### What needs to be done
The records that follow need to be printed exactly. Leave out each image.

--- Data for the task Enclosed Below ---

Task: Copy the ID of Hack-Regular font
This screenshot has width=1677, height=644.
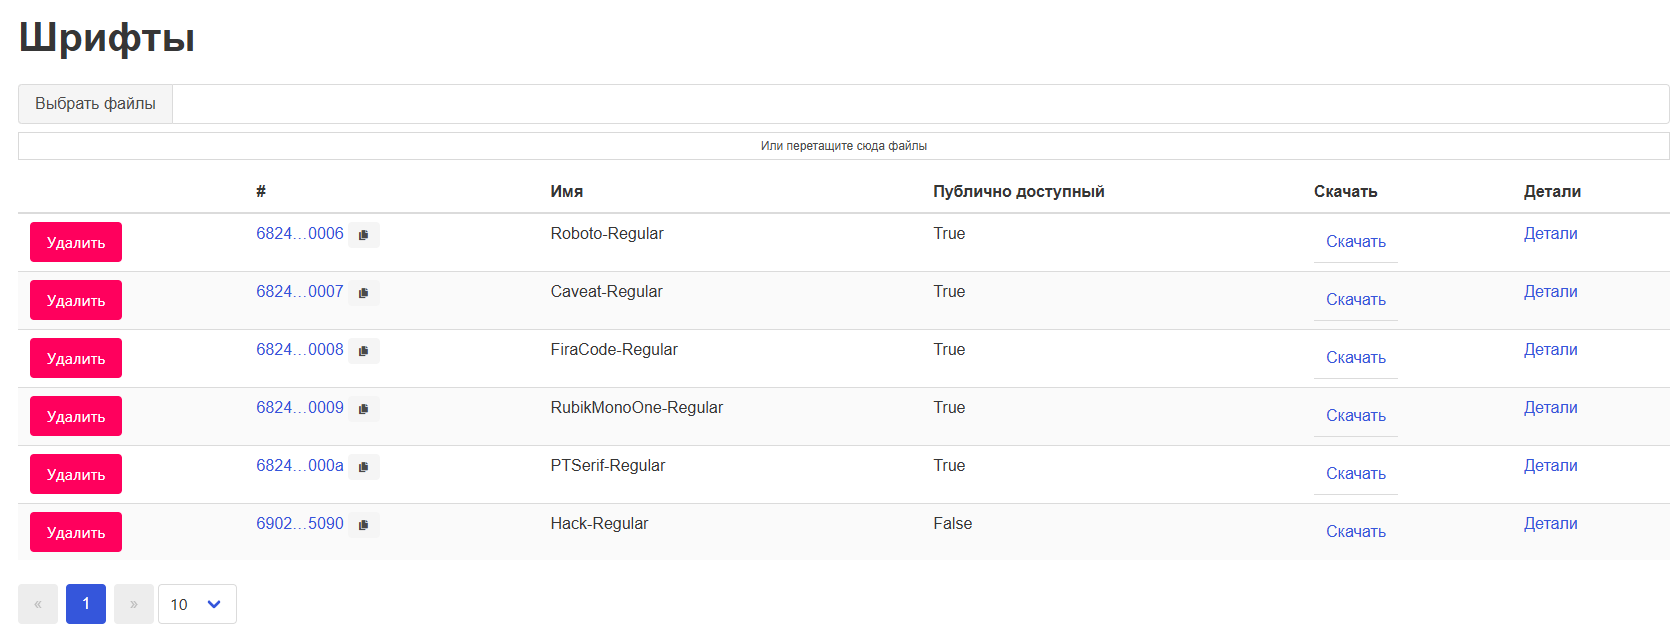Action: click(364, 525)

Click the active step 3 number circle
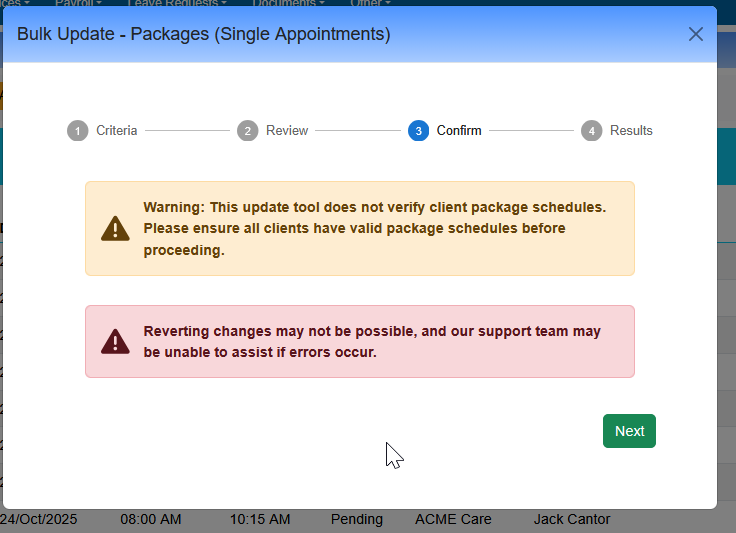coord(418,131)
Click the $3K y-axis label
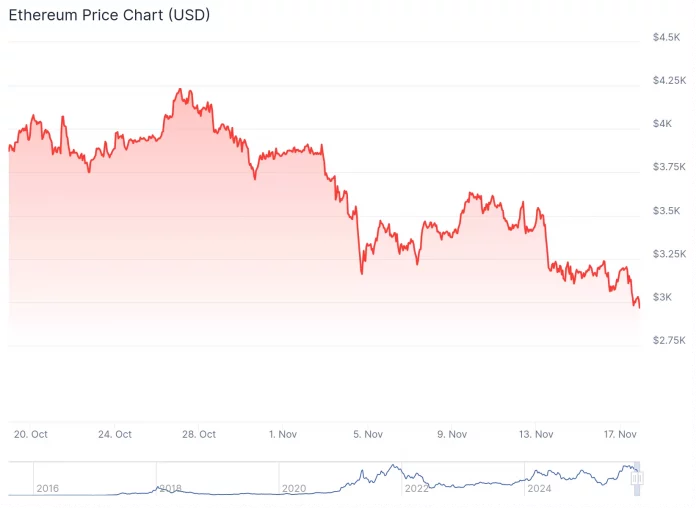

--- End of Enclosed Data for the task ---

### Finished exercise
Task: Copy the ID of Hack-Regular font
This screenshot has width=1677, height=644.
Action: click(364, 525)

Click the active step 3 number circle
coord(418,131)
Click the $3K y-axis label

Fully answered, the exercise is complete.